DATA PROVIDED Block Start
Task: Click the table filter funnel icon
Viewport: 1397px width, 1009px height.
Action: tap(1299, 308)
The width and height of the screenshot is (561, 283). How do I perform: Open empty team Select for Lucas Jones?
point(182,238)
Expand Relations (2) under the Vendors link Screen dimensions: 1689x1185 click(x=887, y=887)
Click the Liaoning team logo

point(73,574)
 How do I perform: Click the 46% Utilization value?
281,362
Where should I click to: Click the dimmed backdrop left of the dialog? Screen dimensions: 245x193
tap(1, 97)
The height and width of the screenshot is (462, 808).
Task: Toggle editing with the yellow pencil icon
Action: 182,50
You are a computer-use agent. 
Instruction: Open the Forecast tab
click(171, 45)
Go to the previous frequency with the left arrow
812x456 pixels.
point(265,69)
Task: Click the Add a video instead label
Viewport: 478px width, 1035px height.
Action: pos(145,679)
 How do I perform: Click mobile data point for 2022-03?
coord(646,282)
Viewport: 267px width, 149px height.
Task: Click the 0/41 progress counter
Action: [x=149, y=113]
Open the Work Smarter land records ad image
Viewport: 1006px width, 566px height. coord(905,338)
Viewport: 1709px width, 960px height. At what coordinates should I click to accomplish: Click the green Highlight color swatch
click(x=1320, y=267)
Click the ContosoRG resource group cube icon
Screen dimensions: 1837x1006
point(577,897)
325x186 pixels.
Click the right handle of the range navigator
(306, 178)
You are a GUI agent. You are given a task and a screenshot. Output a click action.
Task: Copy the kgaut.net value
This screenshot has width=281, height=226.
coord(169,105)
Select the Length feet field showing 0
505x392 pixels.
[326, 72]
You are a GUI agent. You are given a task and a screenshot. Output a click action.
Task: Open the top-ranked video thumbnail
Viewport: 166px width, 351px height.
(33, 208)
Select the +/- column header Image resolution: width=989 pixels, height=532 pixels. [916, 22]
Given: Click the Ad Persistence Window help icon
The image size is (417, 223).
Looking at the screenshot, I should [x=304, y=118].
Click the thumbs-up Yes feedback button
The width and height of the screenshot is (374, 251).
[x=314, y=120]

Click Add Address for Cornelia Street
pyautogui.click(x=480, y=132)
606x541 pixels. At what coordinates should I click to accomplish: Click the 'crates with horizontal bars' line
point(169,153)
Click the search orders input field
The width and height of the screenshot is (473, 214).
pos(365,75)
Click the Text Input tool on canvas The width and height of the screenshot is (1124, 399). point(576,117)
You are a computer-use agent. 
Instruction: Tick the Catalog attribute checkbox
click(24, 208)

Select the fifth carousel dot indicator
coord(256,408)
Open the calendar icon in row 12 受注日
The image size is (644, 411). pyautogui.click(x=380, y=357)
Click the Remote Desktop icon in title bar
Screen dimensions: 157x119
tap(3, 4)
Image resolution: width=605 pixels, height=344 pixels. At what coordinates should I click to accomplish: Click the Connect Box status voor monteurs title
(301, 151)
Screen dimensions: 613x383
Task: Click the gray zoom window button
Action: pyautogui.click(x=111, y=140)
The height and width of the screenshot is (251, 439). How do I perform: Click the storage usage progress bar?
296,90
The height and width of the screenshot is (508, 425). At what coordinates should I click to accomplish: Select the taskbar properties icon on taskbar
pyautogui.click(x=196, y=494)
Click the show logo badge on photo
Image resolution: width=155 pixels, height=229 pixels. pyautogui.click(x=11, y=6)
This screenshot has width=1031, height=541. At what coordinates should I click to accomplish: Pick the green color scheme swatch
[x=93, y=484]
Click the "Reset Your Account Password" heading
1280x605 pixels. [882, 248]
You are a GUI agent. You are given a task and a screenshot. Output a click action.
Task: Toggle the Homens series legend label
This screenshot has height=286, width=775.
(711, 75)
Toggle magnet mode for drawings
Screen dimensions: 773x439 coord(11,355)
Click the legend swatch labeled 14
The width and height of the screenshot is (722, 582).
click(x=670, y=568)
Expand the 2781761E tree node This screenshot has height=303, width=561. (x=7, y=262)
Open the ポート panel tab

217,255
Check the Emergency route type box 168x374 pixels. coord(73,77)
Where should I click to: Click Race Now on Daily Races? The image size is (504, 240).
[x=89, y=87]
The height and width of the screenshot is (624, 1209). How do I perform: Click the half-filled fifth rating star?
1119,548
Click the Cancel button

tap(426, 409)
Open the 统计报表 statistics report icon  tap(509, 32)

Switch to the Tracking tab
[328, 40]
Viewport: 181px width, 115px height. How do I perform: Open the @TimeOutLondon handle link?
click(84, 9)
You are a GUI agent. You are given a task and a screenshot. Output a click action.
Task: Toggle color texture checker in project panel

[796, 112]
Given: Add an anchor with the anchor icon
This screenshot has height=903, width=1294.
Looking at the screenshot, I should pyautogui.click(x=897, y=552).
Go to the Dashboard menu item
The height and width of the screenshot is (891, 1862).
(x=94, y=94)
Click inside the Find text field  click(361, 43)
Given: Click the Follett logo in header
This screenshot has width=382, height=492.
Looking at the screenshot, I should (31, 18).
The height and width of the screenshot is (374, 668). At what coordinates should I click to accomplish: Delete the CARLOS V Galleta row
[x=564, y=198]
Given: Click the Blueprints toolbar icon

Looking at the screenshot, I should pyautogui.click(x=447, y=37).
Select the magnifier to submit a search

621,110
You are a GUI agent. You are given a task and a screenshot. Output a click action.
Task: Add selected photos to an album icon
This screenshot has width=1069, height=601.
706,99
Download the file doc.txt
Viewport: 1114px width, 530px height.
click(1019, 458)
DATA PROVIDED Block End
## TASK STATEMENT
Wherever the word "header" turns up in a line of the entries above, copy that line.

## EXERCISE ANSWER
Select the +/- column header Image resolution: width=989 pixels, height=532 pixels. [916, 22]
Given: Click the Follett logo in header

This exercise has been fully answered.